UP Assembly Elections 2022: Why stray cattle is a poll-issue this time

Cattle protection legislations have not only destroyed the circular economy in UP but also let loose animals onto roads and fields

By Raju Sajwan, Gaurav Gulmohar, Aman Gupta
Published: Monday 14 February 2022
Farmers drive away stray cattle from their fields in Amethi district, UP. Photo: Gaurav Gulmohar__

Farmers in poll-bound Uttar Pradesh are worried of stray cattle. So much so that it has become a poll issue.

Take Santram Kushwaha of Hamirpur district for instance. He still remembers the night when he was awakened by the mooing of cattle as he guarded his field.

He got up and went to see what it was all about. One of the animals veered around and charged at him. He bolted and ran. And fell mid-way. When he awoke, he was bed-ridden. And the precious crop that he was guarding, was destroyed.

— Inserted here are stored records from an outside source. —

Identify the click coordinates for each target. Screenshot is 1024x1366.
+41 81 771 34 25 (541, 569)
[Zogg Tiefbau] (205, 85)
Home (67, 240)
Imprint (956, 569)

Kushwaha is not alone. Pradeep, a resident of Bandwa village, also in Hamirpur, also guards his crop when it matures. He has even built a temporary hut in his field for this purpose.

Some 250 kilometres from Hamirpurpur, Sherbahadur Singh, a farmer from Teekarmaafi village in Amethi district also faces the same problem as Santram and Pradeep.

“I grow paddy on my 3-acre plot every year. I earn about Rs 1 lakh. But this year, stray cattle have destroyed my crop. Just three quintals of paddy has been salvaged. That will be used for my family. How will I pay for the installment of the Kisan Credit Card? I do not even have money to pay for power. I am ruined because of these animals,” he said.

Five years back

The problem of stray cattle in UP began five years back in 2017. The Union Ministry of Environment, Forest and Climate Change brought in Prevention of Cruelty to Animals (Regulation of Livestock Markets) Rules on May 23, 2017.

Meanwhile, the UP government rigourously implemented the UP Prevention of Cow Slaughter Act, 1955. These two regulations caused a shutdown of all abattoirs in the state. But it also impacted the trade in livestock, especially cattle, throughout the state.

It worsened the situation to such an extent that all livestock owners abandoned their animals. These animals began to be brought to the Nepal border clandestinely for trade.

This affected the rural economy. The livestock economy is a prime example of the circular economy among the poor.

Cattle are usually considered ‘productive’ in India till the time they can give milk. Which is between the ages of 3-10 years. But the average life expectancy for cattle is 15-18 years.

Once a cow stops producing milk, it is traded and is exchanged between at least four other owners. This brings money to the original owner who then buys a new animals, bring fresh blood into the cattle population. Livestock owners thus know how to create a balance between productive and unproductive animals.

The government having stopped all livestock trade meant that owners were unable to get enough money. On the other hand, the animals that had been abandoned, caused road accidents and destroyed crops.

There are no solid estimates about how much damage stray cattle have caused to crops in UP. That is because only a patwari (revenue official) can estimate the damage after a tour of the property. Or a farmer can apply under the Pradhan Mantri Fasal Bima Yojana (PMFBY).

But the damage caused by stray cattle is not compensated and neither is there an allocation for it under the PMFBY.

“Five years back, we farmers used to grow peas on five bighas. There used to be a big market in the village where traders used to come from across the district. But that market is not held now since farmers have stopped farming. Barely 2-3 farmers have planted a crop of arhar pulses this time,” Ram Lal Verma of Bhagatpur village in Amethi district said.

He added that while big farmers corral their fields with barbed wire, small farmers cannot do so.

That is because even if they do so after spending Rs 10-12,000, the barbed wire can still break down if the number of stray cattle is more. This increases costs for them even more.